A fall protection plan should help prevent hazardous situations and keep people from falling. But an accident can always happen and your need to be prepared. This is where the rescue plan comes in to play. When making a fall protection plan you also have to consider the possibility of a fallen worker. What happens when someone falls? And more importantly, how do you rescue a fallen worker? You only have a small time frame to rescue a worker in suspension, so you need to be prepared for rescue. This is what the rescue plan is for. The rescue plan is a detailed description of the situation, the rescue team and the rescue materials used for getting someone down from suspension.
All employees who work at height need to be trained in identifying risks, safety procedures, and properly using fall protection equipment and personal protective equipment, such as a full body harness. What training is necessary for your site depends on the outcome of your fall protection plan.
Don’t overlook the importance of training, powerful instruction prevents injuries and fatal incidents. Want to read more about the important of training?
Roof Access Policy
Company safety policies are also a big part of a fall protection program. A roof access policy for example will help you get a grip on who has access to your roof and help you ensure that the people who work at height know how to work safely.
We have put together a roof access policy checklist for building owners or facility managers.

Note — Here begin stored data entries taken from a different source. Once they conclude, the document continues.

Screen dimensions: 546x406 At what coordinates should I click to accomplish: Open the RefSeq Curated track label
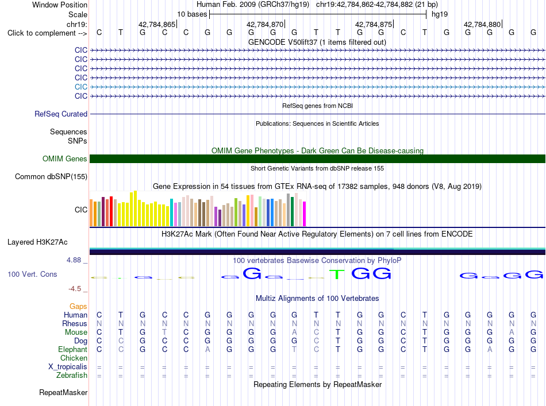(61, 114)
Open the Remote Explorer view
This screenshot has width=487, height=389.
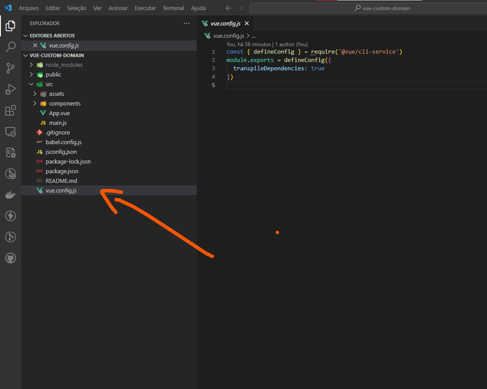(11, 131)
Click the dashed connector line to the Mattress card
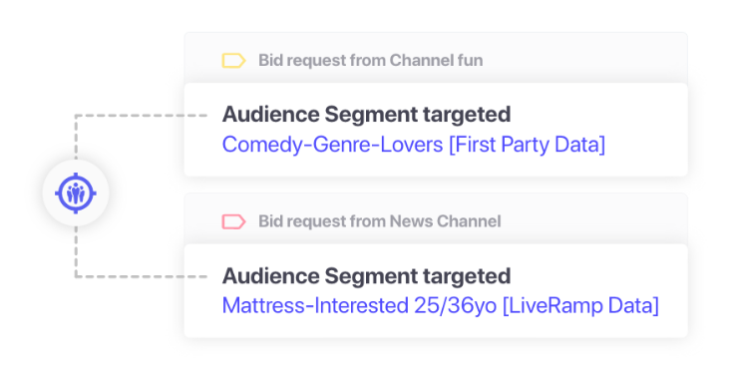 140,276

Last Minute Risk Analysis (LMRA)
Another company safety policy that can greatly benefit your fall protection program is the Last Minute Risk Analysis (LRMA). Before someone enters an unsafe area where fall hazards exist he or she conducts a short, final assessment. The objective of this last minute assessment is to create awareness of the fall hazard as well as exclude potential risks. A LMRA is often a short checklist.
All Personal Protective Equipment (PPE) needs to be inspected before use. This is something we advise as manufacturer, but also something companies should stress in their fall protection programs.

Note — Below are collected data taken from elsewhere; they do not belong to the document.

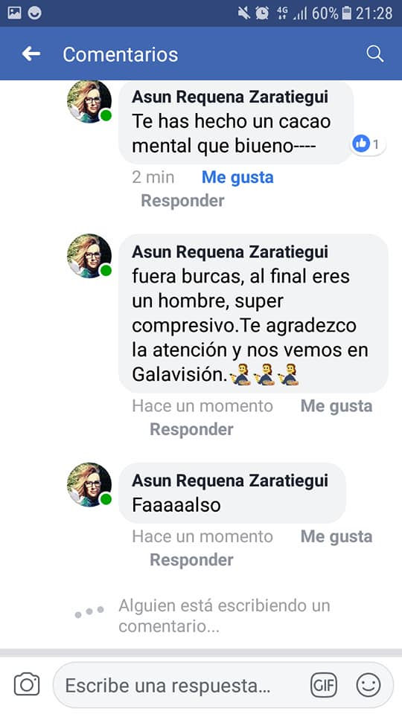Viewport: 402px width, 714px height.
Task: Tap the battery indicator in the status bar
Action: [x=347, y=13]
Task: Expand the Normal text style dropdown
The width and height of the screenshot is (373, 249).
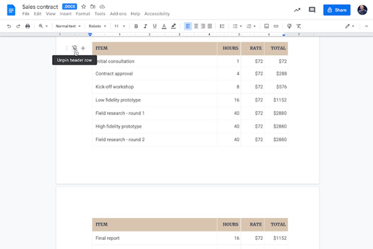Action: pyautogui.click(x=68, y=26)
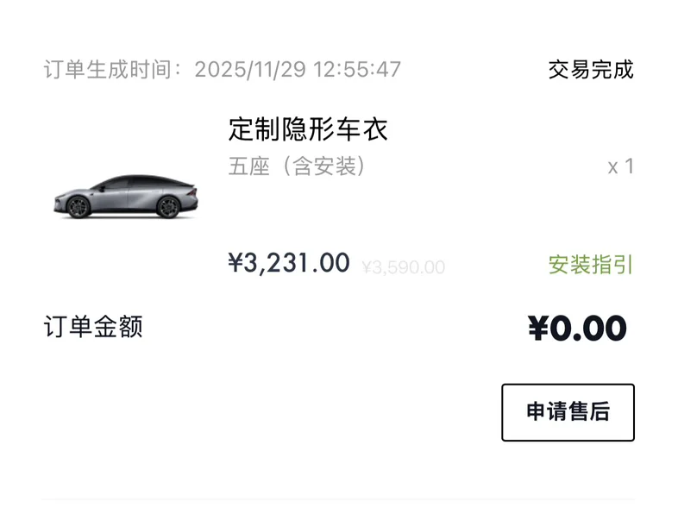Tap the 2025/11/29 order date
Viewport: 678px width, 514px height.
[x=250, y=70]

Fall protection PPE, such as a full body harness, lanyard or fall arrest device, keeps people safe at height. Therefore they need to be inspected for damages and deformations before the work starts, every time. If a harness, for example, has been damaged it compromises the safety of the equipment, and thus the safety of the user.
Fall protection means a constant cycle of creating awareness among those who work at height, as well as improving safety procedures. Habituation is a risk because we humans become too familiar with a situation. But fall hazards should never be underestimated. Therefore it’s smart to keep bringing safety and people’s behavior to the spotlight.
But we also recommend talking to your workers about the fall protection equipment they have to use and the company’s fall protection program. Does it work for them, or is it hindering their work? Are safety procedures really covering the hazardous situations, or are certain fall hazards overlooked.
Safety is an ongoing process, but setting up a dynamic fall protection program will allow you to manage the risks.